O prazo de dez dias para que a Uematsu fosse contratada pelo Município está suspenso com recurso judicial.
A entrada da empresa Uematsu no transporte coletivo urbano, com a conseqüente saída de uma das duas concessionárias que hoje operam na cidade, não será definida tão cedo. Apesar de a empresa com sede em São Paulo ter obtido decisão no Tribunal de Justiça (TJ) que a declarou vencedora do processo licitatório de 1996, novas pendências judiciais, em grau de recurso, vão protelar a decisão. Em relação ao Município, que tinha dez dias determinados pela Justiça local para contratar a Uematsu, o prazo fica interrompido com recursos aqui e no Tribunal de Justiça (TJ).
No Fórum local, a Prefeitura pediu declaração do juiz Arthur Gonçalves de Paula sobre três itens da sentença, que dá alternativas para o cumprimento da medida. O secretário dos Negócios Jurídicos, Luiz Pegoraro, também contesta o Ministério Público (MP) que argumentou que a Prefeitura descumpriu decisão judicial anterior, onde apenas houve adjudicação formal da Uematsu e não sua contratação para operar no sistema.
Além disso, a Prefeitura ainda está com agravo de instrumento pronto para ingressar no Tribunal de Justiça (TJ) onde haverá contestação da decisão de primeira instância. Neste recurso, a Secretaria dos Negócios Jurídicos (SNJ) pretende não só argumentar que o Executivo não descumpriu decisão judicial como também defender que foi suprimido o segundo grau de jurisdição no processo.
Isso quer dizer que o acórdão, na avaliação da Prefeitura, ofendeu o princípio de direito processual de que toda demanda tem que ser julgada em mais de um grau de jurisdição. Especificamente no caso da Uematsu, Luiz Pegoraro abordou que o acórdão do TJ analisou o mérito da ação, quando deveria apenas se fixar no recurso impetrado pela Uematsu e, em seguida, devolver o processo ao Fórum de Bauru, para que o juiz de primeira instância analisasse o caso.
Com esse e outros argumentos no recurso, a Prefeitura ganha tempo em relação à determinação de contratação da Uematsu.
Além dessas pendências, ainda restam definições em terceira instância. Existem quatro ações em andamento, dois no Superior Tribunal de Justiça (STJ), recurso especial, e dois no Supremo Tribunal Federal (STF), recurso extraordinário, neste último onde as partes questionam matéria constitucional. Pegoraro ainda citou outras dúvidas a serem dirimidas no processo. Ele comentou que na decisão de primeira instância a menção é que a Uematsu deve ser contratada pela Prefeitura imediatamente, para o cumprimento do acórdão do TJ. Entretanto também precisamos esclarecer quantos veículos deveriam fazer parte desse contrato.

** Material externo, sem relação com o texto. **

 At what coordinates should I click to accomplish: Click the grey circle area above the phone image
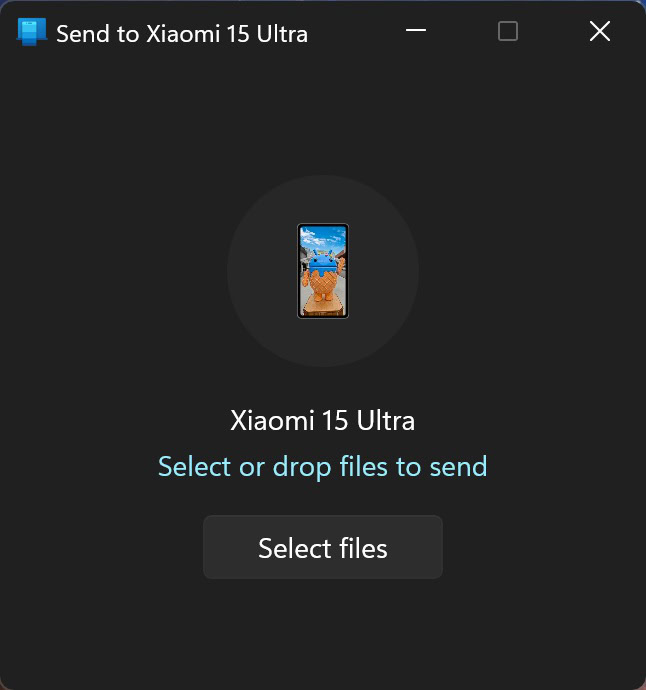click(323, 198)
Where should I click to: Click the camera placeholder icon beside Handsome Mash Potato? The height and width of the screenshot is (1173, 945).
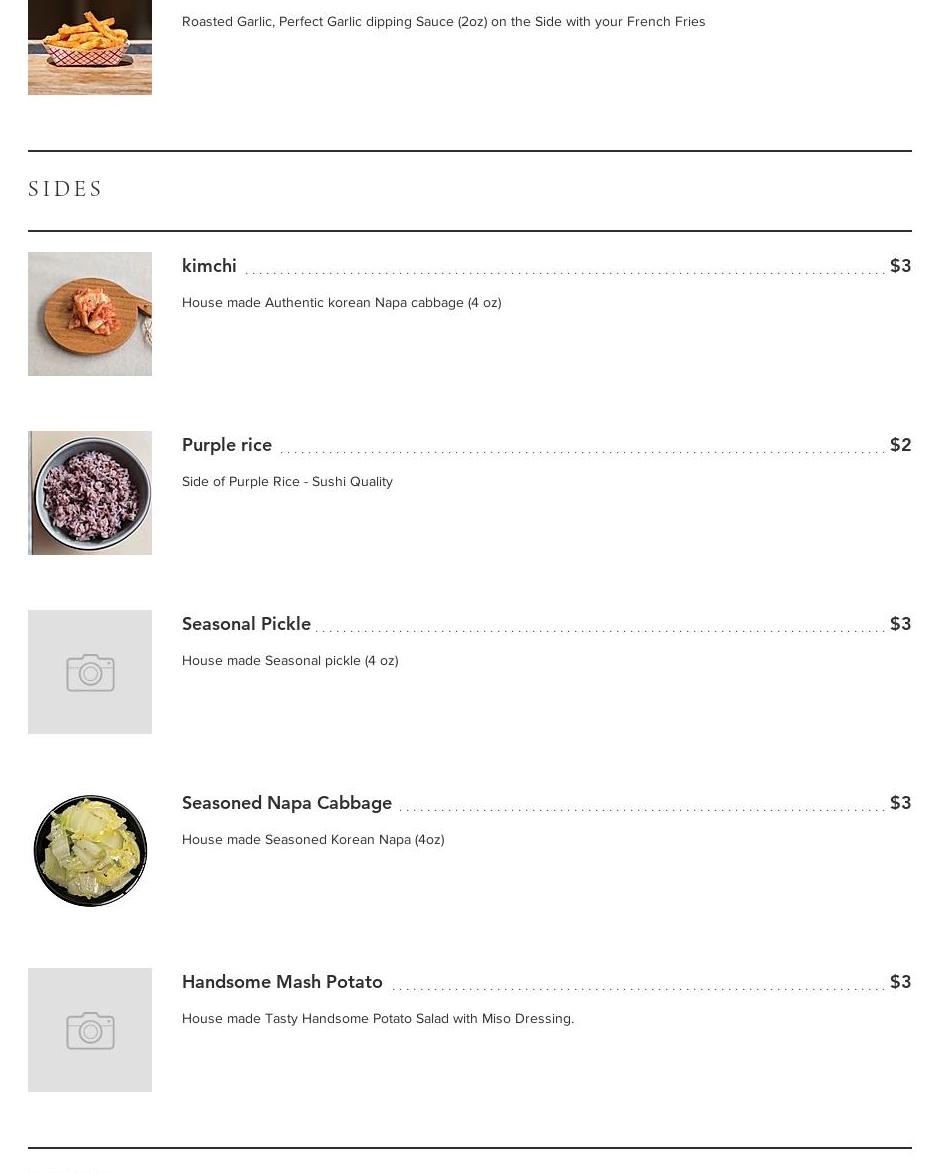[x=90, y=1030]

Veja que a TUA venceu a licitação com 44 veículos, mas hoje ela opera com 29 a mais. Então ao começar a ser contado o prazo para o cumprimento também precisaremos saber se a adjudicação tem que ser feita pelo número original de veículos ou o atual. São informações que só podem ser trazidas ao Poder Público através do processo e é isso que vamos fazer, disse.
O assunto vem se desenvolvendo desde 1996, quando a Uematsu foi à Justiça contra o resultado da licitação do transporte coletivo. Isso aconteceu porque a empresa obteve acórdão no Tribunal de Justiça (TJ) que a tornou vencedora da licitação do transporte coletivo de 1996 no lugar da TUA. Entretanto, o prefeito publicou a adjudicação da Uematsu, reconhecendo-a vencedora conforme o acórdão, mas não a contratou para atuar no sistema. Agora, a empresa obteve em mandado de segurança o direito de celebrar contrato administrativo com a Prefeitura. O Município alegou que o acórdão foi cumprido, com a adjudicação. Porém, a Prefeitura informou no processo que não contratou a Uematsu porque isso é ato discricionário do prefeito, que poderia ou não fazê-lo.